I’ve been using Scalding for the last few years and really love how simple it makes writing scalalbe data processing jobs. I think many of the issues beginners have with Scalding relate to project setup. I hope this post simplifies things for people so they can started with less hassle.

Building your project with SBT

The official getting started guide is pretty terse. For our purposes, all you need to get started is a very simple SBT project.

simple-scalding-example/
|-- build.sbt
|-- project
|   |-- build.properties
|   `-- plugins.sbt
|-- src
|   `-- main
|       `-- scala
|           `-- WordCountJob.scala
`-- log4j.properties

The most important thing the setup of the build.sbt file. Our example has minimal dependencies:

libraryDependencies ++= Seq(
  "com.twitter" %% "scalding-core" % "0.15.0",
  "org.apache.hadoop" % "hadoop-client" % "2.2.0" % "provided",
  "org.slf4j" % "slf4j-log4j12" % "1.7.13" % "provided"
)

The hadoop-client jar is included for compilation, unit testing and running locally on your laptop but will not be pacakged into the final “fat jar” assembly shipped out to the cluster. Additionally, a logging framework is included so that we get good logs when debugging locally. A simple log4j.properties file is included in the repo.

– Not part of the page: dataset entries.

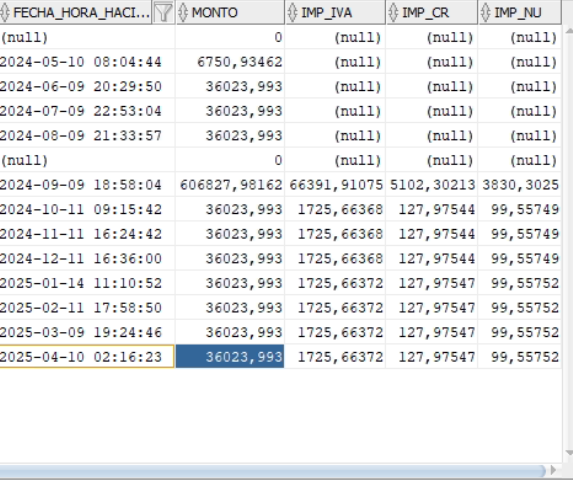Click sort icon beside IMP_CR column
This screenshot has width=573, height=480.
click(393, 12)
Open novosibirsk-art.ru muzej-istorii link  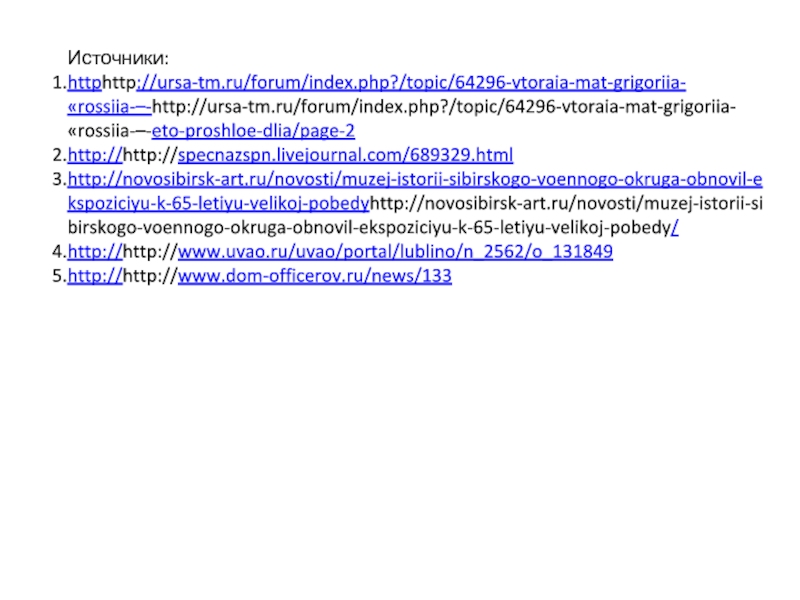click(415, 180)
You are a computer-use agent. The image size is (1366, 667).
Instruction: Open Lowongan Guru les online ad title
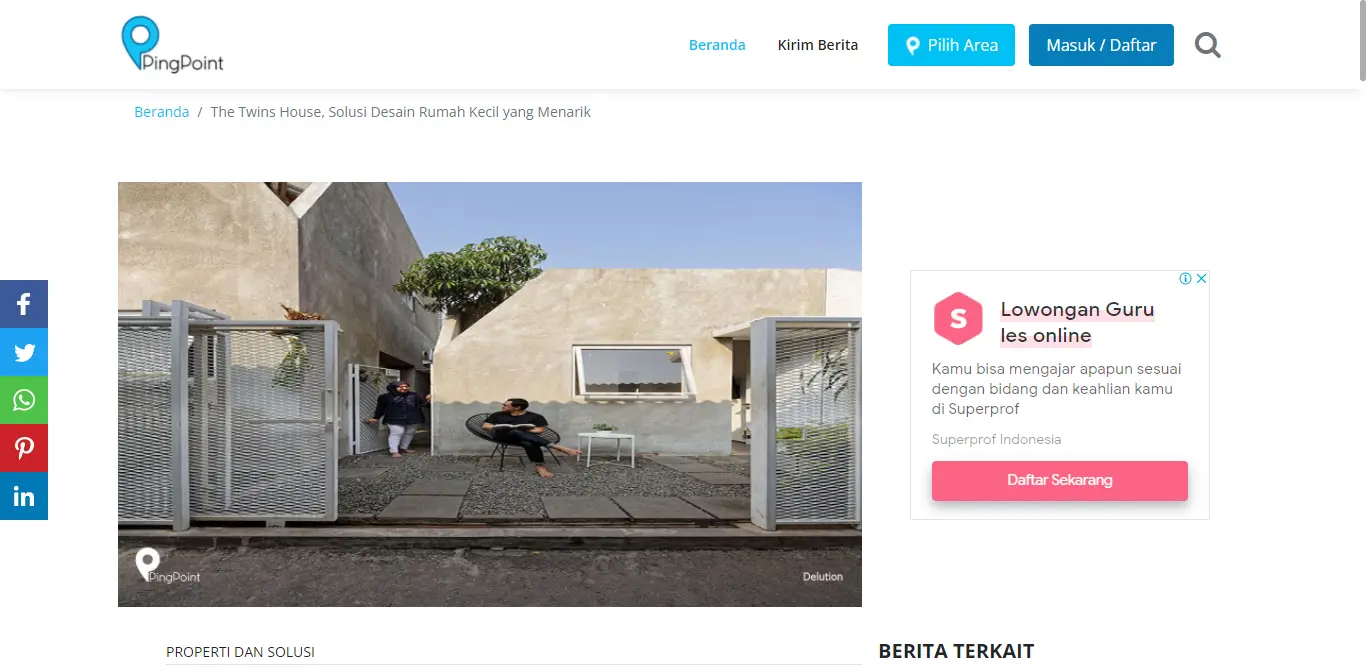click(1078, 322)
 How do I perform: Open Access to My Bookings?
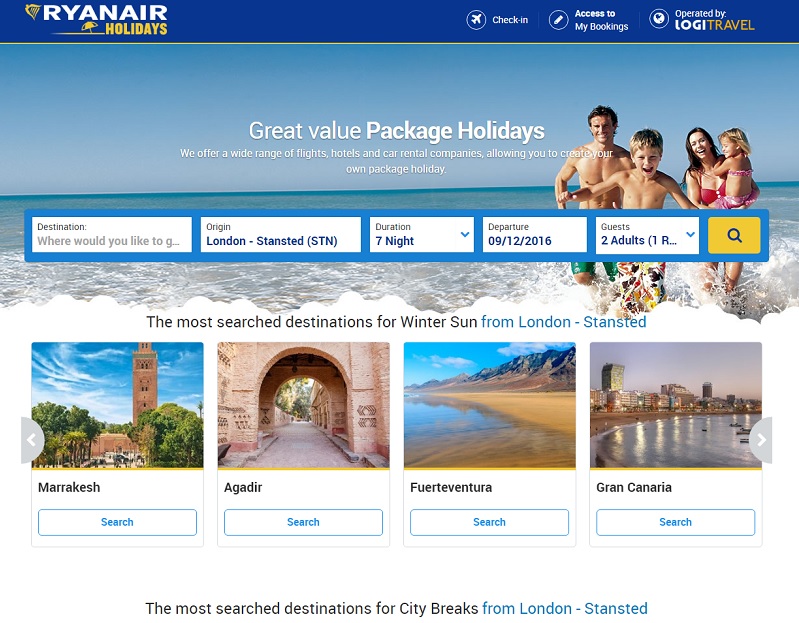601,20
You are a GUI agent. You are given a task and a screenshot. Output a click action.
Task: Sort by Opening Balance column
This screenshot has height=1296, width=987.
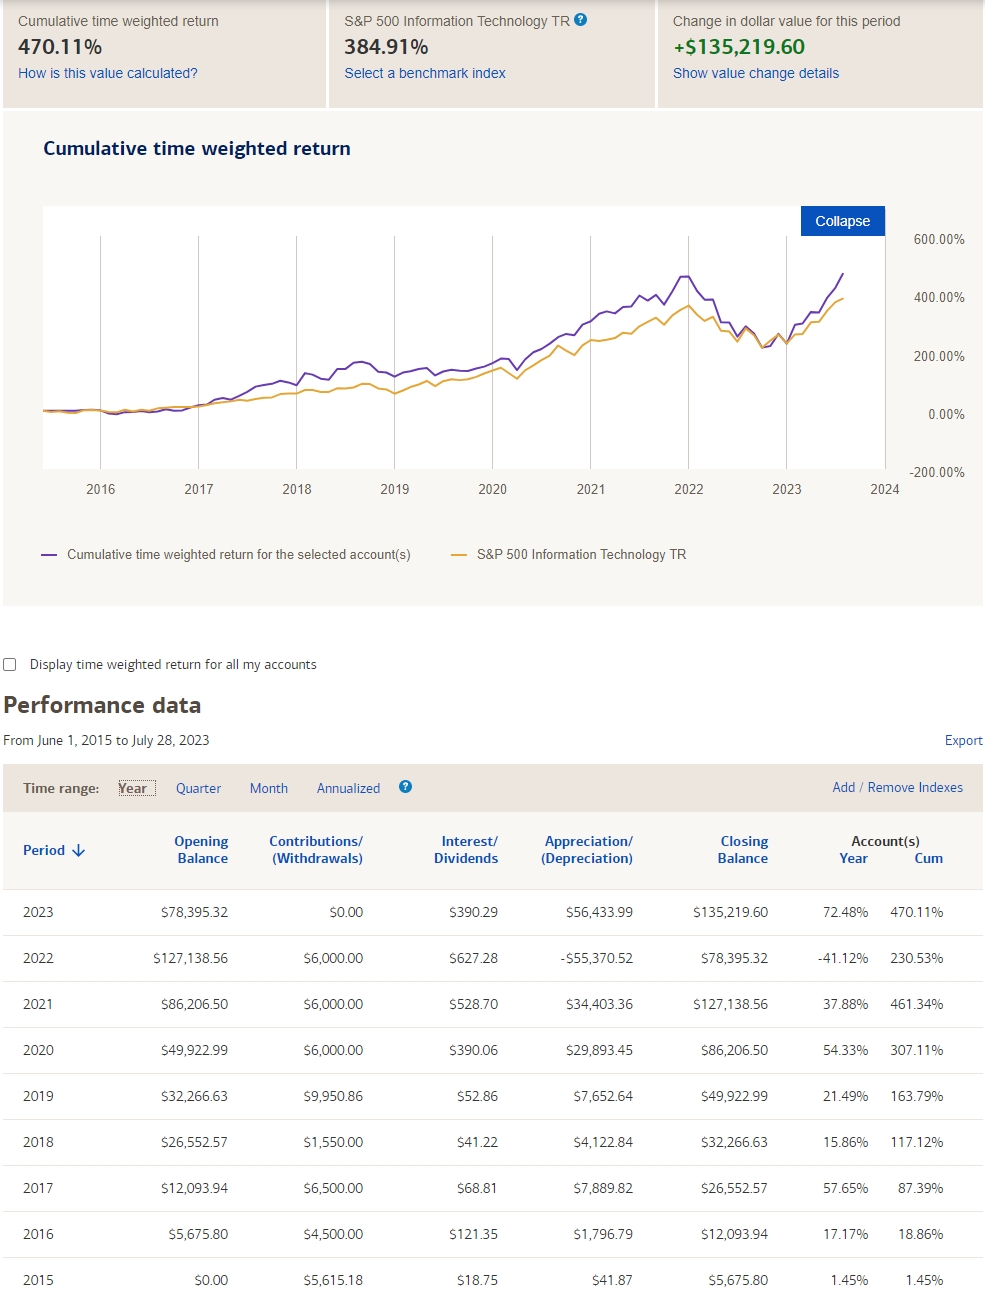coord(201,850)
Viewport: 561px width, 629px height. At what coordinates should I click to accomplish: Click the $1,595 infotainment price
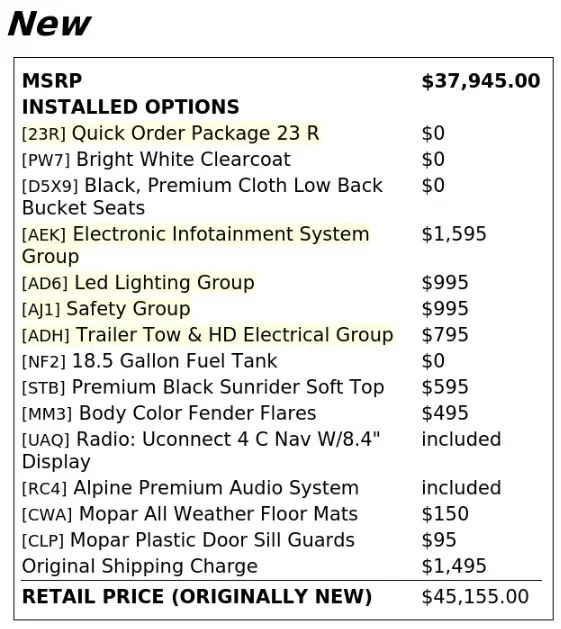coord(454,234)
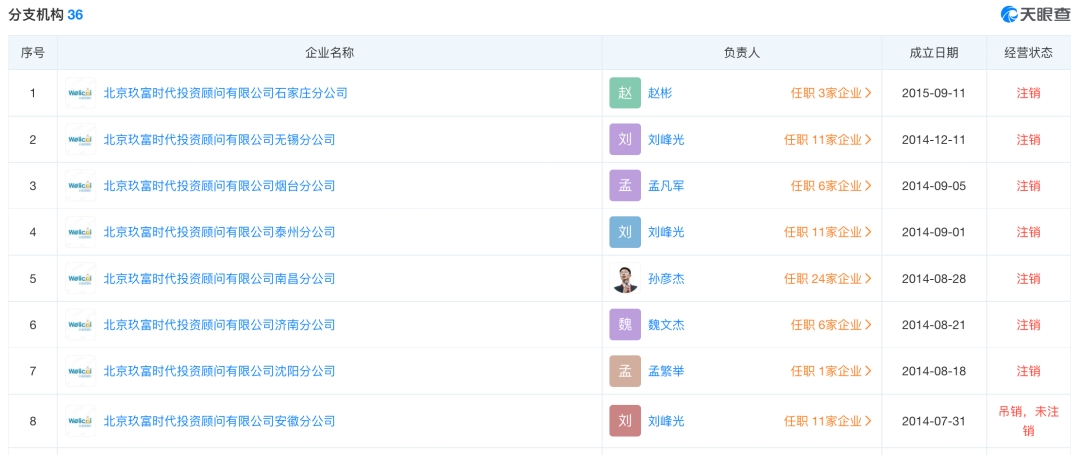Click the 分支机构 36 section heading
The height and width of the screenshot is (455, 1080).
(x=45, y=14)
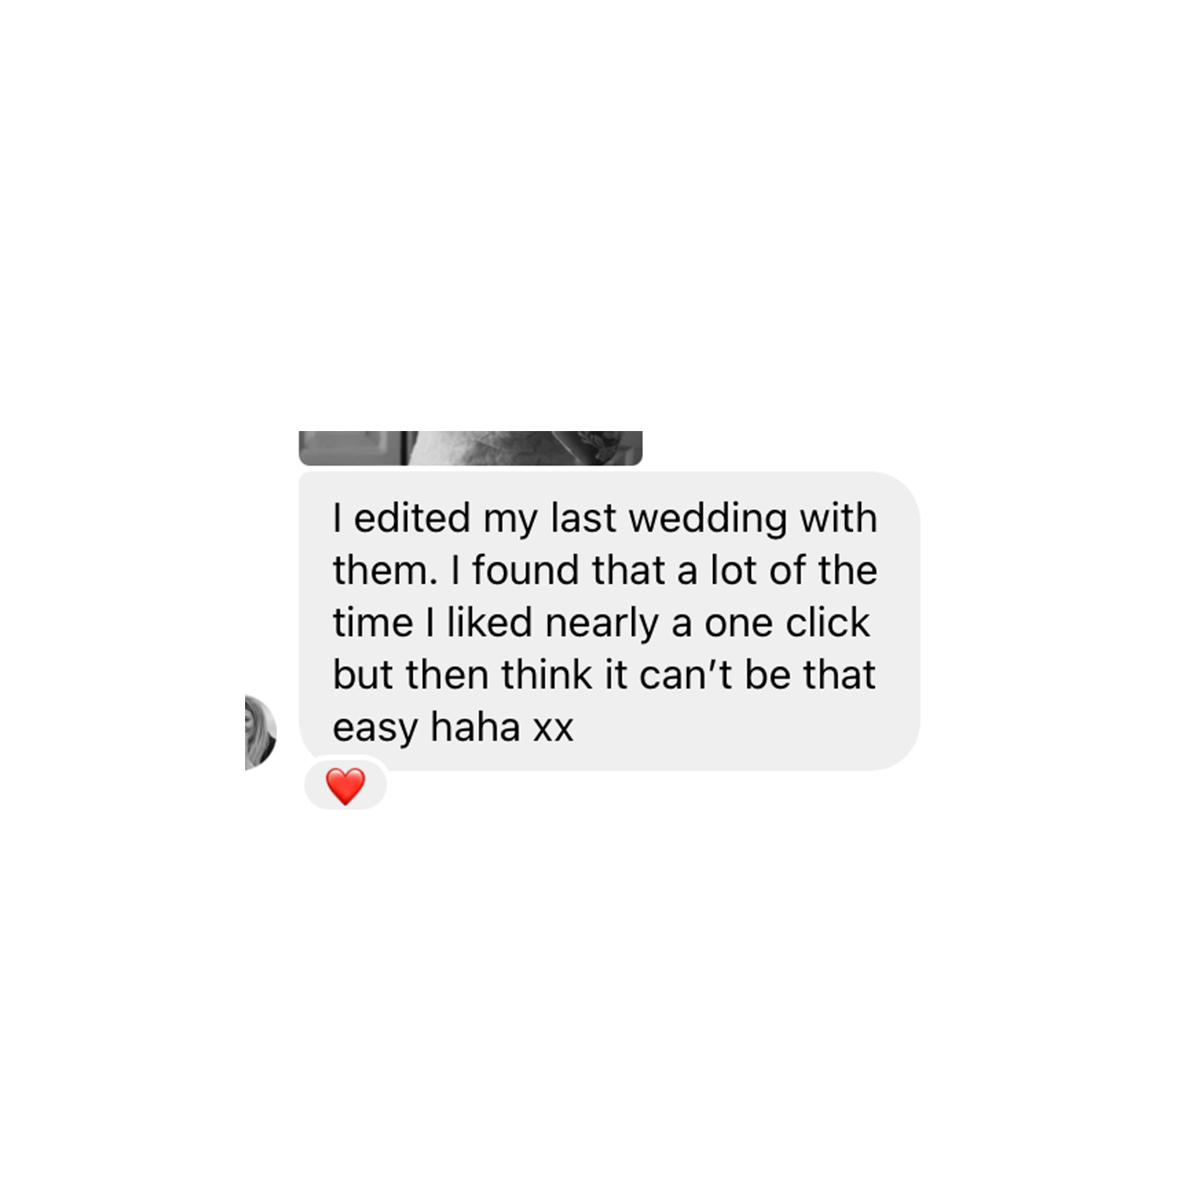Screen dimensions: 1200x1200
Task: Click the word "nearly" in the message
Action: [602, 625]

The whole job can be run locally using real Hadoop libraries without any additional software install:

$ sbt 'run net.themodernlife.WordCount --hdfs --input build.sbt --output target/output'

It’s even possible to get things like LZO-compression to work with this setup. The main win here is that there is a very simple, repeatable development environment that can be used to test all aspects of the job locally before sending things off to the cluster.